Among women in the U.S., uterine fibroids are significantly under-diagnosed and under-treated, despite being declared a public health burden by the National Institute of Health (NIH). Collectively, the price tag of symptomatic uterine fibroids, including lost work and disability, approaches $34 billion a year.
According to recent studies, women with “symptomatic” fibroids wait, on average, more than three years before seeing a doctor and almost a third wait up to five years. This lag can result in anemia, urinary tract infections, urinary obstruction, and kidney damage as well as leading women to experience body-issue anxieties, lower self-esteem, and worries about relationships and sexuality.
The problem is especially important for black women because, compared to other American women, African-American women are three times more likely to develop symptomatic fibroids, experience them at an earlier age, experience twice the pelvic pain and swelling, and have three times the rate of anemia induced by fibroids. As a result, black women also have four times higher rates of hospitalizations and are three times more likely to undergo a hysterectomy. Similarly, myomectomy — another form of fibroid surgery— is about seven times more common among African-American women.
In terms of the economic impact, more than $9 billion is spent annually for surgery, hospital admissions, outpatient visits, medications, and other direct medical costs for fibroid treatment. Symptomatic fibroids cost the economy $17 billion annually in absenteeism, lost work, and short-term disability.
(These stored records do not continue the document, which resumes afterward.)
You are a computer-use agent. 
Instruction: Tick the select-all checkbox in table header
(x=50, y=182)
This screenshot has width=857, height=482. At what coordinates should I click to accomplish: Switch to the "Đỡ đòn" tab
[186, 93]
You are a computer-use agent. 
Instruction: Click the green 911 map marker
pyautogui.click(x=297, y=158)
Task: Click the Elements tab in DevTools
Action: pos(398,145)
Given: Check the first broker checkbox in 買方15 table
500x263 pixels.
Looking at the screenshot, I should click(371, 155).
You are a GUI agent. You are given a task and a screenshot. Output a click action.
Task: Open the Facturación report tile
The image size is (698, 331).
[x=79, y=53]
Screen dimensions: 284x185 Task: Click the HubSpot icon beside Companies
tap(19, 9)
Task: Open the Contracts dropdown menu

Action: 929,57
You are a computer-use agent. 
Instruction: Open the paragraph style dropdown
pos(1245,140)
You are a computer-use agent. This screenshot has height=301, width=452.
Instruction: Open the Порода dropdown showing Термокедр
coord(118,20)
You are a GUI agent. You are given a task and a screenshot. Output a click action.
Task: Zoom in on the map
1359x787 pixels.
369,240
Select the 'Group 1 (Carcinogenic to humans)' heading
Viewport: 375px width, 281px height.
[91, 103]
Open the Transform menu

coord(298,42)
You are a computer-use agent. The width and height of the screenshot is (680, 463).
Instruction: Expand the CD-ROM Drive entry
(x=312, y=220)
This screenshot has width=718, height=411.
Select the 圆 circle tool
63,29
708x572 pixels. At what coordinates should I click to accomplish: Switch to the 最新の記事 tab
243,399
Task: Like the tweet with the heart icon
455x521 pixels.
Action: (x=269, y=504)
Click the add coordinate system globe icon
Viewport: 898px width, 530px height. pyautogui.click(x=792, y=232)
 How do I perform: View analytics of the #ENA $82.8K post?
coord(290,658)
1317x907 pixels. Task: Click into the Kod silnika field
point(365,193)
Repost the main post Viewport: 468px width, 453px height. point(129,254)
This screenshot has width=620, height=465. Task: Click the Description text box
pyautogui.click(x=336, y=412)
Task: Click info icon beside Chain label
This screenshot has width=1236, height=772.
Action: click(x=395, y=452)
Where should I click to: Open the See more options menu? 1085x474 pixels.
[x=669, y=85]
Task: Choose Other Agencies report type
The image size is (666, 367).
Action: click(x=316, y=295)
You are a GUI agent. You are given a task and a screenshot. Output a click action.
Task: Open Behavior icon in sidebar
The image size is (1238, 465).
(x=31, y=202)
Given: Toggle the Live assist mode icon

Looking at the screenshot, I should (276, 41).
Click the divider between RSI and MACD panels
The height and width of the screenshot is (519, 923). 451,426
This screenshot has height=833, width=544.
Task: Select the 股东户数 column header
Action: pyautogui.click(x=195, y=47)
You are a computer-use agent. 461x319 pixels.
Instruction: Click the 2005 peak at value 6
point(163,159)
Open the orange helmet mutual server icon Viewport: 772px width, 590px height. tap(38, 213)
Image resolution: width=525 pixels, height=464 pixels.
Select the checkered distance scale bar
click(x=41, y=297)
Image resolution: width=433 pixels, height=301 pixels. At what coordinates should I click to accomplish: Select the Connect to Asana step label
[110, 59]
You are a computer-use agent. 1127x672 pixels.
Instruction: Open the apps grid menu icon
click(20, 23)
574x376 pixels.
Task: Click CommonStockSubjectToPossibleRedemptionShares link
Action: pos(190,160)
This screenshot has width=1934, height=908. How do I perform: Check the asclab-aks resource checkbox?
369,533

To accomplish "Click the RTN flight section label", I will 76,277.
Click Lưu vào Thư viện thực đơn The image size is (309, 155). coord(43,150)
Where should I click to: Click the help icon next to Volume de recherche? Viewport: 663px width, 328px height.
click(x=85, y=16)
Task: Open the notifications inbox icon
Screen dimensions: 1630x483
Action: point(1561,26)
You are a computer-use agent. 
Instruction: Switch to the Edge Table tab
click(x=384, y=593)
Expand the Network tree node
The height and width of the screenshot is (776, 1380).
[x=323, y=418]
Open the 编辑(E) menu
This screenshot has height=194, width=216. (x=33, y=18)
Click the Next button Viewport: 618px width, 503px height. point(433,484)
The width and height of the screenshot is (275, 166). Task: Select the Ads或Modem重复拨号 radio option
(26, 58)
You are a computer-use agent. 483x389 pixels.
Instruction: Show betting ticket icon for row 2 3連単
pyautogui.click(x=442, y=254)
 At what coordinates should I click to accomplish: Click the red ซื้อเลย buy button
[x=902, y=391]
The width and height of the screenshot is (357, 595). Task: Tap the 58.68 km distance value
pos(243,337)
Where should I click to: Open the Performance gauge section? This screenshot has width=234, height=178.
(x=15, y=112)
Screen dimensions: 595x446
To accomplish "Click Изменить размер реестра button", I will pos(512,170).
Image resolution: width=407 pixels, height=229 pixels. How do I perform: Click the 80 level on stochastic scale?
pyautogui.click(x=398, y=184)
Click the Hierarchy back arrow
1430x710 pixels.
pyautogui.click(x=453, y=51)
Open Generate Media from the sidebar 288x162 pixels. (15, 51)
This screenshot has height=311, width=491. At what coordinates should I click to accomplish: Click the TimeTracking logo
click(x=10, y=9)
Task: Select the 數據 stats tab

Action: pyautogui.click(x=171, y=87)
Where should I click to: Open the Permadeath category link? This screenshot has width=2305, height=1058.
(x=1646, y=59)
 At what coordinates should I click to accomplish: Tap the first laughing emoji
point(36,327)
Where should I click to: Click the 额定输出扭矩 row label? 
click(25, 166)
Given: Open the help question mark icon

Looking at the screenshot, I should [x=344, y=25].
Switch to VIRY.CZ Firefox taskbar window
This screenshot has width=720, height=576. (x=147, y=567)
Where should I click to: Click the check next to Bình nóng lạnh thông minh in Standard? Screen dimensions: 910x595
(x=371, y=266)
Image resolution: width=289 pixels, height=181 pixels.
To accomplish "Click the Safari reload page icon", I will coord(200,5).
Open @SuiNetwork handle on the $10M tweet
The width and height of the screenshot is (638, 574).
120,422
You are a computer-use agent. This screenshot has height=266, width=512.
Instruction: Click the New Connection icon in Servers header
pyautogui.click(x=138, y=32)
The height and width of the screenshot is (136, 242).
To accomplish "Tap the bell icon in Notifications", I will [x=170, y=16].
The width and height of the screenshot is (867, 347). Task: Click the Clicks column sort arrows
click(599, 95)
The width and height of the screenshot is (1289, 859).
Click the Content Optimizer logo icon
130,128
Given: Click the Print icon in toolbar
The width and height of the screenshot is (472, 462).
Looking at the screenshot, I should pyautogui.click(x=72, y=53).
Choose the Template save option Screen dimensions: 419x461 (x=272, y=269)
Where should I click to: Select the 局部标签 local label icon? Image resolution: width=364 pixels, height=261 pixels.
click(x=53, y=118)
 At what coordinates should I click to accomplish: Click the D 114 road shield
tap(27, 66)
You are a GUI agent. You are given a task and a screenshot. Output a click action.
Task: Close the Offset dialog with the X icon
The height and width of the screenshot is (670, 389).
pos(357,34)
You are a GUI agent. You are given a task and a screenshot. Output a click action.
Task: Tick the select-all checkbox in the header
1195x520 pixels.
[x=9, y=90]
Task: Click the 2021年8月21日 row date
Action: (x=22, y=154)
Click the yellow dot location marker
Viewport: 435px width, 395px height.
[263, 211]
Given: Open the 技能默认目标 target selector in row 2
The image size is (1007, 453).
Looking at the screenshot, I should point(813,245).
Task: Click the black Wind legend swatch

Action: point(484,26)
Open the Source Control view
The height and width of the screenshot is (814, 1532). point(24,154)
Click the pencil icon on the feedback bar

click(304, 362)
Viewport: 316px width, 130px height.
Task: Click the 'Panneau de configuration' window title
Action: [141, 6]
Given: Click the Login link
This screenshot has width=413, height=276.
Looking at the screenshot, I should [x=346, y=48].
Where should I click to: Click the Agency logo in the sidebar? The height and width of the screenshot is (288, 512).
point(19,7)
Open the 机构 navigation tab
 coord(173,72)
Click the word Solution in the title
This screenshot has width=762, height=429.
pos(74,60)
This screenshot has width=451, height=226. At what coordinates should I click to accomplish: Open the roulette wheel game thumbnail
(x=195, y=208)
An additional $8 billion is spent annually on fibroid-related pregnancy complications.
CARE About Fibroids is Sparking a National Dialogue on Uterine Fibroids
CARE About Fibroids is taking the lead in mobilizing women’s health advocacy and policy-focused organizations to build greater awareness of uterine fibroids, as well as a sense of urgency around the need for improved diagnosis, expanded and better treatment options, and enhanced patient access to appropriate care.
CARE About Fibroids is headquartered in Washington, DC, under the direction of its Executive Director Jenny Rosenberg, Science Advisory Committee, and a Steering Committee of leading independent nonprofit patient/consumer organizations focused on women’s health. Currently, the steering committee is comprised of (in alphabetical order): The Black Women’s Health Imperative, COSHAR Healthy Communities Foundation, HealthyWomen, and To Know Is To Know.